Data to examine section start

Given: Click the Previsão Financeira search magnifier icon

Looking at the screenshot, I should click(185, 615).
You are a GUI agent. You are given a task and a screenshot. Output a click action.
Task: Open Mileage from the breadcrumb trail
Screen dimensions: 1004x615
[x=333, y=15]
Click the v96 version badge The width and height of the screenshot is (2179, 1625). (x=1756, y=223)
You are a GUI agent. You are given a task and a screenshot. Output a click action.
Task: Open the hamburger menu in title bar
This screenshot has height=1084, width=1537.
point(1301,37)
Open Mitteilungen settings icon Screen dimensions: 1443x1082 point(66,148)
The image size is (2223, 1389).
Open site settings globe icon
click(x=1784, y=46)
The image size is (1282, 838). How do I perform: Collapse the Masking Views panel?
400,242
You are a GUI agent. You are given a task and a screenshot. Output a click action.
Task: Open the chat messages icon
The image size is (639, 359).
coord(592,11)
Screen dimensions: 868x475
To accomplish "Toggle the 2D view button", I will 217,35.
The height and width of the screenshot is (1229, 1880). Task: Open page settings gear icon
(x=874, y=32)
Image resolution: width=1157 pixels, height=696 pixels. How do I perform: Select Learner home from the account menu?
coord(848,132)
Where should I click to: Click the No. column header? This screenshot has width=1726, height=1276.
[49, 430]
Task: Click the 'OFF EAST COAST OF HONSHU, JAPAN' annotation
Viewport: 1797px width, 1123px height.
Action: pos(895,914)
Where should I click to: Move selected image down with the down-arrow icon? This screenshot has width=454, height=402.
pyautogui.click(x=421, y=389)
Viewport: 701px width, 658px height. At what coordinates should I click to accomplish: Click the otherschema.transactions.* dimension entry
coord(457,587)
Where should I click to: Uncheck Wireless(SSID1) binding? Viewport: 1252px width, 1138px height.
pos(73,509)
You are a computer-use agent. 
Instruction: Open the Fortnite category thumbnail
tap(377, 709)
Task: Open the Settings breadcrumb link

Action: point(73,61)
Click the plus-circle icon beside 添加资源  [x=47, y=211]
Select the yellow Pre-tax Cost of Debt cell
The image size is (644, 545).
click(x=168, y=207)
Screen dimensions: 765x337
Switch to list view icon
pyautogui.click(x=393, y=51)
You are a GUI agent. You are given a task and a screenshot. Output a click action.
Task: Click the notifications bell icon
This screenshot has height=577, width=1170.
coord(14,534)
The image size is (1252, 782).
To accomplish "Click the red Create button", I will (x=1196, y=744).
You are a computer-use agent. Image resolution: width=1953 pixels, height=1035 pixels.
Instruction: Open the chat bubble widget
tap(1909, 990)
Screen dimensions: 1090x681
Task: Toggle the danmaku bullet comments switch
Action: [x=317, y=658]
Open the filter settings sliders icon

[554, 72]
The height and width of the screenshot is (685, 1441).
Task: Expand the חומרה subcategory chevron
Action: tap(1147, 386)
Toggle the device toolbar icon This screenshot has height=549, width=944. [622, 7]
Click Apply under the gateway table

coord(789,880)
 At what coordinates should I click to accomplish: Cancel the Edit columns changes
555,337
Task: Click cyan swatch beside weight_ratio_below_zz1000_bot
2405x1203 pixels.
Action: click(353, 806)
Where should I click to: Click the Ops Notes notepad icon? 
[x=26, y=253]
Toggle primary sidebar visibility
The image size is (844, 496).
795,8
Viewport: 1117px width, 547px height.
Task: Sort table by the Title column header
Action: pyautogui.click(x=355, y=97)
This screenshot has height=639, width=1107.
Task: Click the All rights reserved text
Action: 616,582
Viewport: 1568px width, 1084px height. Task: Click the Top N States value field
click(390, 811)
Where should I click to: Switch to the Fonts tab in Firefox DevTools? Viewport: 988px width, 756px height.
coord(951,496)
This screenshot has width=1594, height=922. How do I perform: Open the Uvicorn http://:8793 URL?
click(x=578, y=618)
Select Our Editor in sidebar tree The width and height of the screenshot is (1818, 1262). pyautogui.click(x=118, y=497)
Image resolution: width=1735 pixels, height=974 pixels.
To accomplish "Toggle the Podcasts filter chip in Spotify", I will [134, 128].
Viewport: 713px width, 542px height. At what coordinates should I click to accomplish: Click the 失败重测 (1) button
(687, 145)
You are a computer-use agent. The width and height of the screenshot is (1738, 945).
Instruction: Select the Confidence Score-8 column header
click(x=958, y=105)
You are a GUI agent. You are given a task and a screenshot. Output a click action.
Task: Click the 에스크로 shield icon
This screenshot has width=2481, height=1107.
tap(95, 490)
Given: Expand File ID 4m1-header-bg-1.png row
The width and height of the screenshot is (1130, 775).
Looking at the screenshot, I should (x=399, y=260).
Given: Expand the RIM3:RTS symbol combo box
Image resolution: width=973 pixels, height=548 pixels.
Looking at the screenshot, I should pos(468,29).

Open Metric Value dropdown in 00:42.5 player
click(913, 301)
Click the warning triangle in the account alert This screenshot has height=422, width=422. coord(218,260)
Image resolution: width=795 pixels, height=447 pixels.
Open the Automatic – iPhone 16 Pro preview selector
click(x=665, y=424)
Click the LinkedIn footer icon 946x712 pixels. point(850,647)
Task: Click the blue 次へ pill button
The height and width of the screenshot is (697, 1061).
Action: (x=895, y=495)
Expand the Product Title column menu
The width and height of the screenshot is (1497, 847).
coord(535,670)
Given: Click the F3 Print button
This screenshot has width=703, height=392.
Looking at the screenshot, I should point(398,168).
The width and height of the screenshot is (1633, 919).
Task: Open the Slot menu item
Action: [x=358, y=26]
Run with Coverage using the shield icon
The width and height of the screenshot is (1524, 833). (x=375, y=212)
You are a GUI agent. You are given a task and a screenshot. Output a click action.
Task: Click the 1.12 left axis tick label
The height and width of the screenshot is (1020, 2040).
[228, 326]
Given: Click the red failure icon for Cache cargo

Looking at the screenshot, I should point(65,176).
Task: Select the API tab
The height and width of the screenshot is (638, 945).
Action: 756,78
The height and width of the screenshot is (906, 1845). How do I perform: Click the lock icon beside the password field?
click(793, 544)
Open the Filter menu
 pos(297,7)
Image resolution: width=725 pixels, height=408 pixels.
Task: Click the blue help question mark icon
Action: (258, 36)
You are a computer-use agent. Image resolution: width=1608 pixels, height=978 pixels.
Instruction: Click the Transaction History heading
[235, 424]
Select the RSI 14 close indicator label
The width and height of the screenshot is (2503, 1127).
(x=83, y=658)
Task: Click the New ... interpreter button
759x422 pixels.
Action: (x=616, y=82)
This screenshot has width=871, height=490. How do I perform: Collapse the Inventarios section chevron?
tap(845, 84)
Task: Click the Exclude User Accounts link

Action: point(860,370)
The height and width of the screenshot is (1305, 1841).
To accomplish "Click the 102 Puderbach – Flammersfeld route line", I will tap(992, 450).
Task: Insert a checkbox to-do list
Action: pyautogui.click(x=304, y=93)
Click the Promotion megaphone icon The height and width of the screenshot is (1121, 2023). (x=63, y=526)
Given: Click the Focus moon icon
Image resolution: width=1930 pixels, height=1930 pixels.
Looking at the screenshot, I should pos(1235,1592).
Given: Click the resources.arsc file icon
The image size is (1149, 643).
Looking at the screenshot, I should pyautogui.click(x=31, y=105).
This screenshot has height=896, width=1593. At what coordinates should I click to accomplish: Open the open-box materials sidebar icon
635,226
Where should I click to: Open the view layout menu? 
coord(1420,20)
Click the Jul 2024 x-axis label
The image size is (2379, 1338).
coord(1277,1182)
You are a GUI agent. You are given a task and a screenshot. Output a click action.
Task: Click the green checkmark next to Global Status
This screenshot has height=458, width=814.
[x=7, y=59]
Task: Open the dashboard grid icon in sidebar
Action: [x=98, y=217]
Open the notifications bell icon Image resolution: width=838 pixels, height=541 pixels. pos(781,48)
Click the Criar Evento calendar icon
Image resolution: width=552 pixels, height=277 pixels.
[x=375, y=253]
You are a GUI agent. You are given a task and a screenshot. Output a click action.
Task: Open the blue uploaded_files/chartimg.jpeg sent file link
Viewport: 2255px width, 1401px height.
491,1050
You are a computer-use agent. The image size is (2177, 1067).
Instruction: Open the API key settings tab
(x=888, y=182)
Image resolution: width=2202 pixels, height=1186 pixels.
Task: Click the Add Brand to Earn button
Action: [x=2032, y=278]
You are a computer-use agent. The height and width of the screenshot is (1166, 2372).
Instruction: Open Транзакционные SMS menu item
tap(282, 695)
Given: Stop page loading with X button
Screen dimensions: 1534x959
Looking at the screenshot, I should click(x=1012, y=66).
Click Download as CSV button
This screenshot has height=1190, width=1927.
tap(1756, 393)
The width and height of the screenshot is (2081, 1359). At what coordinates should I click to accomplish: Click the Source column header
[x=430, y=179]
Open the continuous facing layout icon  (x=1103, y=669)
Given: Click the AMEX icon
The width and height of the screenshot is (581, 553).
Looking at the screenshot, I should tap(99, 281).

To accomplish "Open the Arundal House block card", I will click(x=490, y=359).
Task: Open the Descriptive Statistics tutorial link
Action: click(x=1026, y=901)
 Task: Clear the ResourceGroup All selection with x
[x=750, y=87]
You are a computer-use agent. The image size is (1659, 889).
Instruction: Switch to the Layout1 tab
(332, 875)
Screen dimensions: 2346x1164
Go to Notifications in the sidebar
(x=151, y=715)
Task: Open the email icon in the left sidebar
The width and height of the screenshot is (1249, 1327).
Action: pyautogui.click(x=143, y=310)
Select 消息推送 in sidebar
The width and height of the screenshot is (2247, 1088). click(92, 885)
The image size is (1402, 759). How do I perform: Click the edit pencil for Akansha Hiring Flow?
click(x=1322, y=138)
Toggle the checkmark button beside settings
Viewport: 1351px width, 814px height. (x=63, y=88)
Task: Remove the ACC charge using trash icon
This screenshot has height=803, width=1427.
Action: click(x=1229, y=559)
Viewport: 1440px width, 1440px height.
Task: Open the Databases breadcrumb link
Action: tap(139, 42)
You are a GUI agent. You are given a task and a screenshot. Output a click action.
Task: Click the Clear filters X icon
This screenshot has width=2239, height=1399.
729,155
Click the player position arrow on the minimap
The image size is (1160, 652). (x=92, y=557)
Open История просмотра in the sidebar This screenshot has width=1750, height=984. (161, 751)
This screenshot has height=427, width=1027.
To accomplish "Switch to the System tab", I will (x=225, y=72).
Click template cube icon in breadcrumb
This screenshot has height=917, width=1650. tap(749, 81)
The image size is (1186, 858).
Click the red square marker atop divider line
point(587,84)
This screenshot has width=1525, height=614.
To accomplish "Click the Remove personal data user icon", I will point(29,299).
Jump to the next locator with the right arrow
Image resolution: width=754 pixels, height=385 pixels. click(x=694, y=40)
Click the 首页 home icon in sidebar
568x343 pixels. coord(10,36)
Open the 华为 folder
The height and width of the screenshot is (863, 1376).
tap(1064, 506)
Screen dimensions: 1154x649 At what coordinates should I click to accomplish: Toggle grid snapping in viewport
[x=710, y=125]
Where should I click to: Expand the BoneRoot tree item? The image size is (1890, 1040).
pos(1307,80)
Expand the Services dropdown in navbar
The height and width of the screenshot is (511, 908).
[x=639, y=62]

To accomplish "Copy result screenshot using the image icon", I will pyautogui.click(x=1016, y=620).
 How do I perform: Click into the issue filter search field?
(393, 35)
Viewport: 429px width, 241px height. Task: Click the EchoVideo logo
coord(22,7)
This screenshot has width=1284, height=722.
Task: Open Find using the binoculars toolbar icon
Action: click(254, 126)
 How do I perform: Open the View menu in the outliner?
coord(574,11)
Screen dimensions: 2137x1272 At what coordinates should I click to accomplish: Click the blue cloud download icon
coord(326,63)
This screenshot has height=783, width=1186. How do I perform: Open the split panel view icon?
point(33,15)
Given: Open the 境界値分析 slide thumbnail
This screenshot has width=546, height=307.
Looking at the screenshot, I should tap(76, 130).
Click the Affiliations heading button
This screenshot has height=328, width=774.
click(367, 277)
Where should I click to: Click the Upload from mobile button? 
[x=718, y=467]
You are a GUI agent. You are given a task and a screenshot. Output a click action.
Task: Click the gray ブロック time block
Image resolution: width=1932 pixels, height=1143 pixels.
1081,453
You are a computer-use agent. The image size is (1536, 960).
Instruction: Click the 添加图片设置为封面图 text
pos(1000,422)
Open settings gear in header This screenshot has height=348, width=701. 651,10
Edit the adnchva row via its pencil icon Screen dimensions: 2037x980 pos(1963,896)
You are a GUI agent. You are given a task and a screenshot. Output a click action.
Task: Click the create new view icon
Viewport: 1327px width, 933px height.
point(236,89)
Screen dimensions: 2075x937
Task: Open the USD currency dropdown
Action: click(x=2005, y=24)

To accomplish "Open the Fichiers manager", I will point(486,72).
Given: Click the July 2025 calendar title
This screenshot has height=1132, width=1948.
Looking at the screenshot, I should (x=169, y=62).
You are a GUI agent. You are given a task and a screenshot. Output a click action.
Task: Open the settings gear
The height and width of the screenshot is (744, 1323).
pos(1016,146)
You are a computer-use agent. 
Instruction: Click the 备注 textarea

Data to examine section end

Action item >> Would you please repeat exactly the lines above, starting at the line with "You are a computer-use agent. Image resolution: width=1608" and stopping at the line with "The height and width of the screenshot is (1305, 1841).", both included?

Answer space >>
You are a computer-use agent. Image resolution: width=1608 pixels, height=978 pixels.
Instruction: Click the Transaction History heading
[235, 424]
Select the RSI 14 close indicator label
The width and height of the screenshot is (2503, 1127).
(x=83, y=658)
Task: Click the New ... interpreter button
759x422 pixels.
Action: (x=616, y=82)
This screenshot has width=871, height=490. How do I perform: Collapse the Inventarios section chevron?
tap(845, 84)
Task: Click the Exclude User Accounts link

Action: point(860,370)
The height and width of the screenshot is (1305, 1841).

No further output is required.